Published:Monday | November 25, 2013 | 8:11 AM

Jovan Johnson, Gleaner Writer



The Supreme Court is today expected to rule on the application brought by former Leader of Opposition Business in the Senate, Arthur Williams, against the Opposition Leader Andrew Holness.




Last Thursday, Justice Paulette Williams heard legal arguments in the matter challenging the decision of Holness to submit undated Senate resignation letters to the Governor General.



Williams filed the application on Tuesday seeking to block Holness from filling vacant opposition seats in the Senate.



The resignations of Williams and Dr Christopher Tufton were announced in the Upper House on November 15, although they had said they had no intention to step down following the Jamaica Labour Party leadership race.



It later emerged that Holness had secured an end to the tenure of the senators by submitting to the Governor General, undated resignation letters they wrote almost two years ago.



However, Williams who has admitted to crafting the letters, said at the time seven of the eight Opposition Senators wrote the undated resignation letters, it was for a specific purpose.
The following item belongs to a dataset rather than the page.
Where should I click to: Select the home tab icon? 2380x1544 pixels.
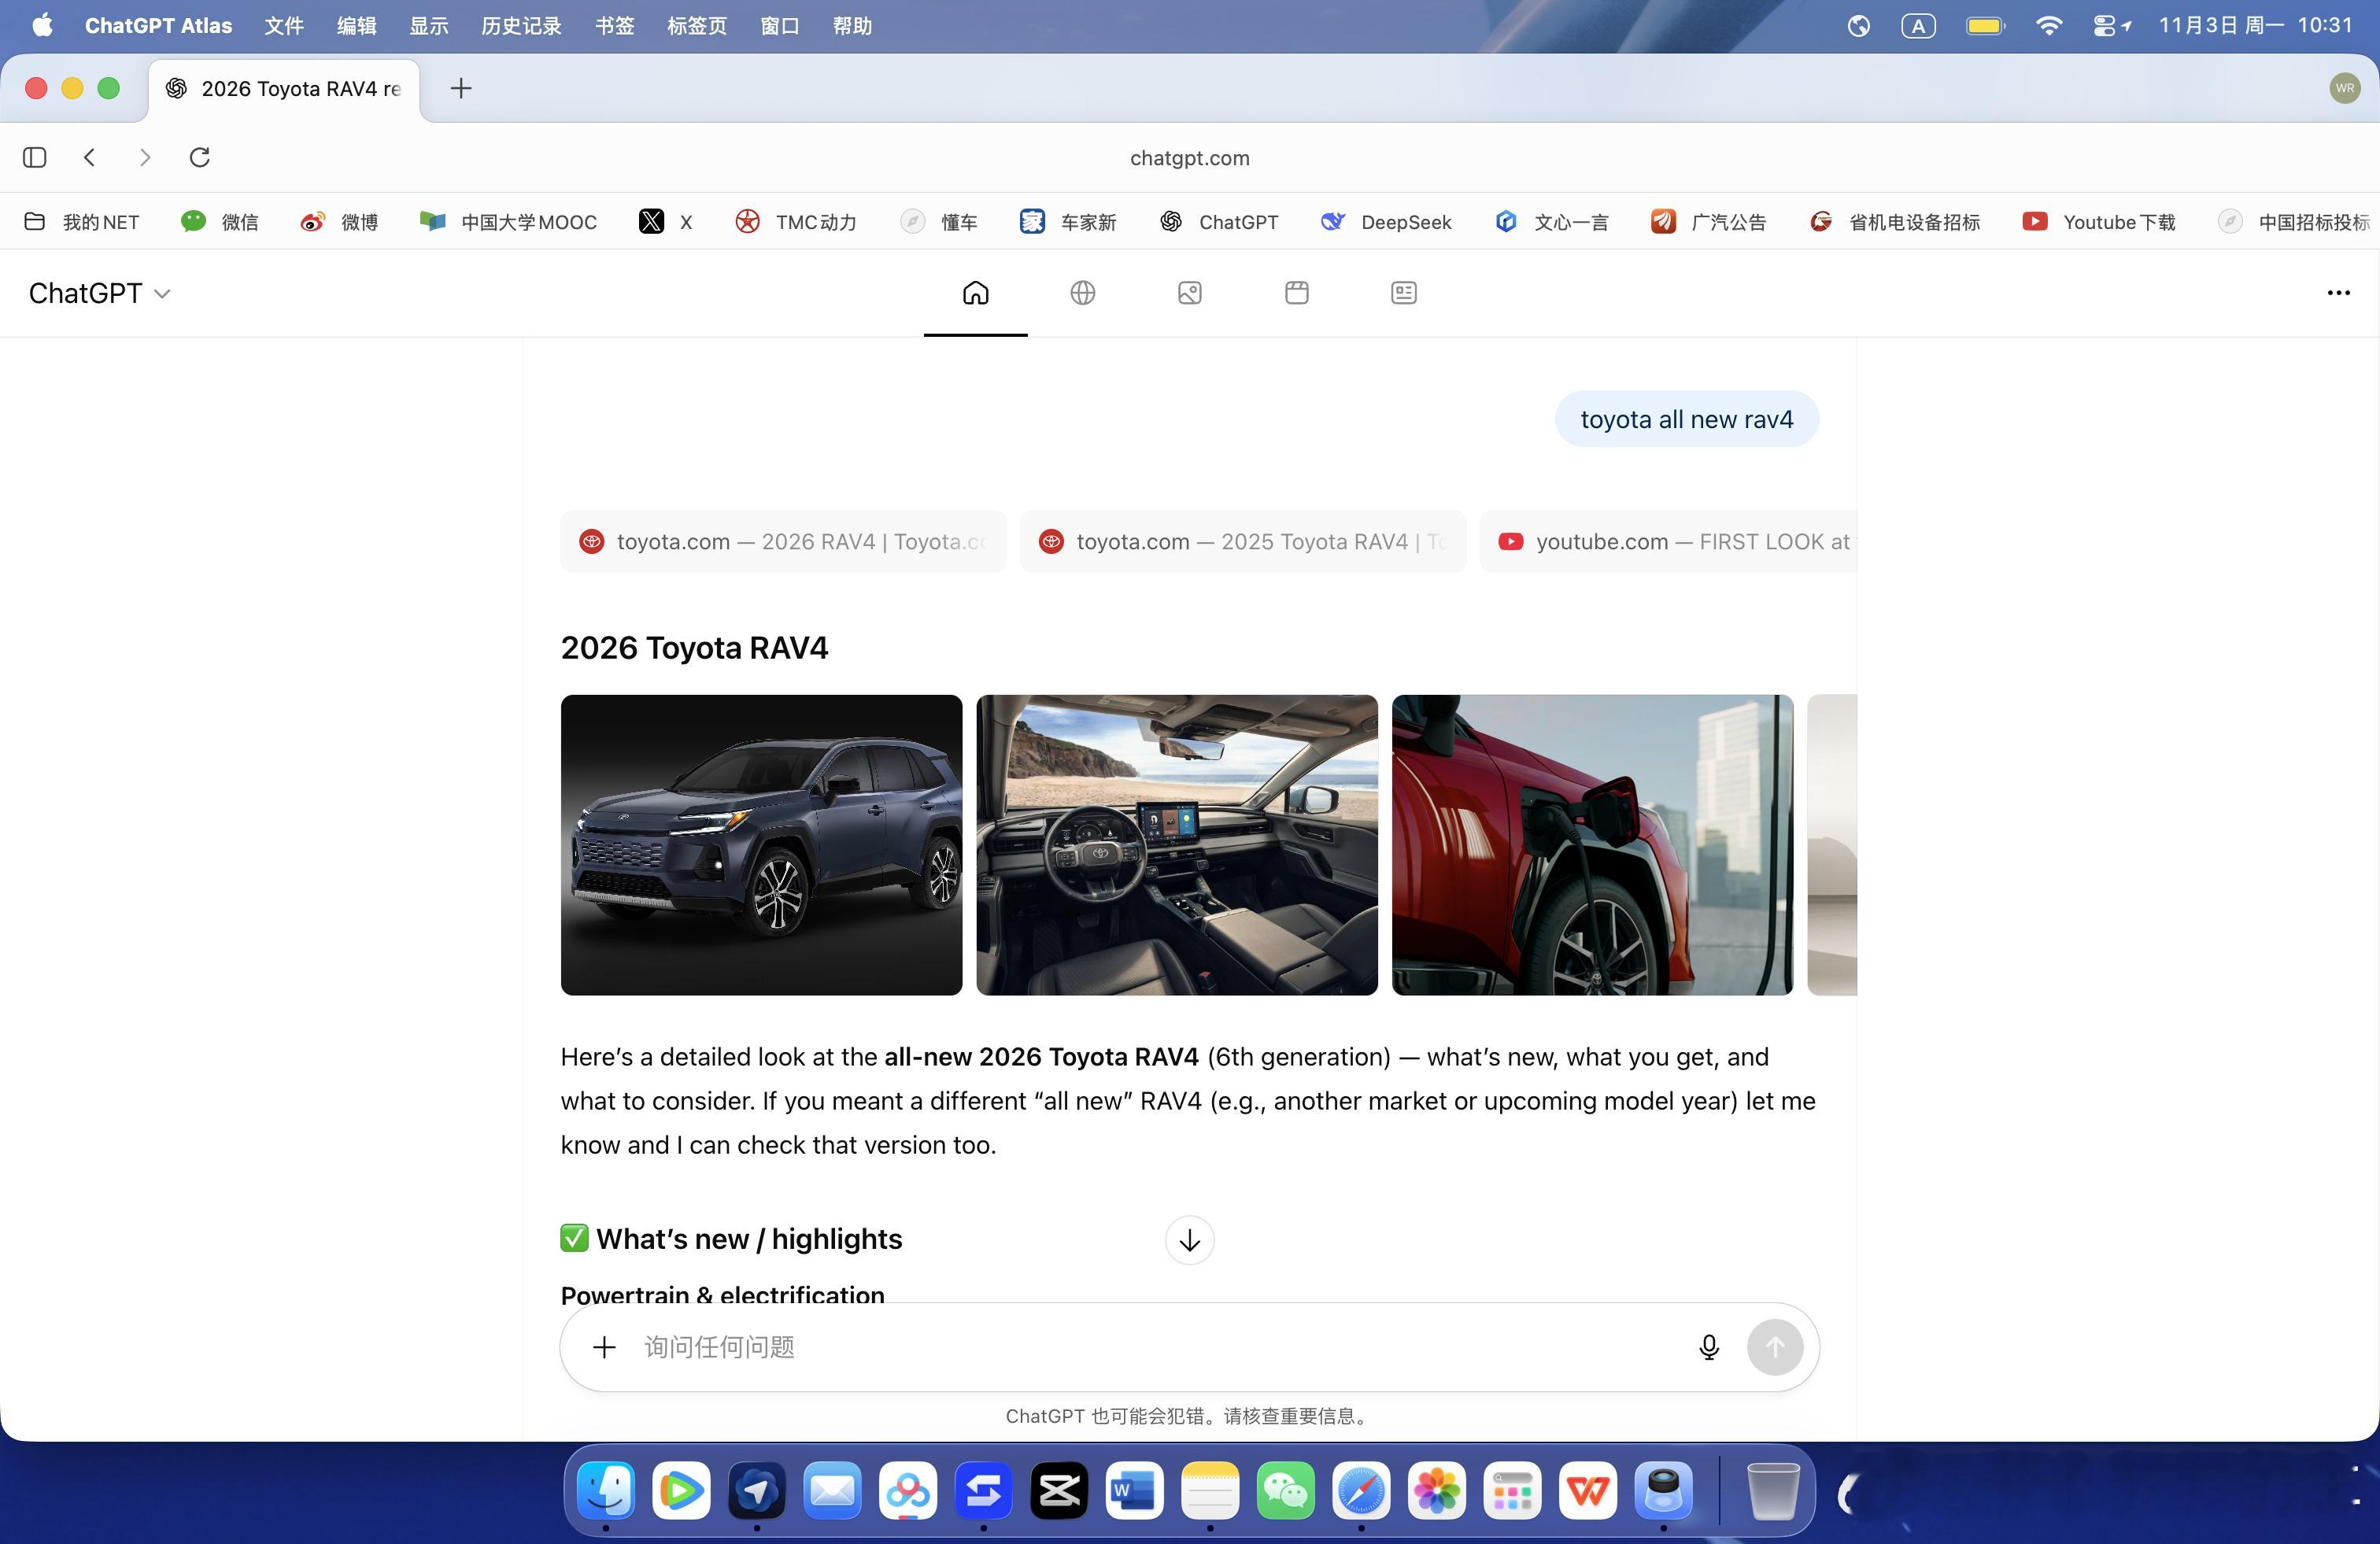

He said they were to be submitted to the Governor General only if the respective senator departed from the JLP's position for a referendum on the Caribbean Court of Justice (CCJ).



As a result, Williams has argued that the Opposition Leader breached his constitutional rights when he submitted his resignation letter to the Governor General.



However, Holness has rejected Williams' claims.



In his affidavit, Holness declared that Williams had assured him that the controversial undated resignation letters were constitutional.



He said the use of the pre-signed resignation letters was a scheme devised by Williams who wanted to preserve unity in the Opposition Senate.



Holness also said he did not have any discussions with Williams about the use of the letters for any particular purpose including a vote against the CCJ.



According to Holness the use of a letter subject to such a vote would be useless because a vote once cast cannot be retrieved and would render the letters redundant.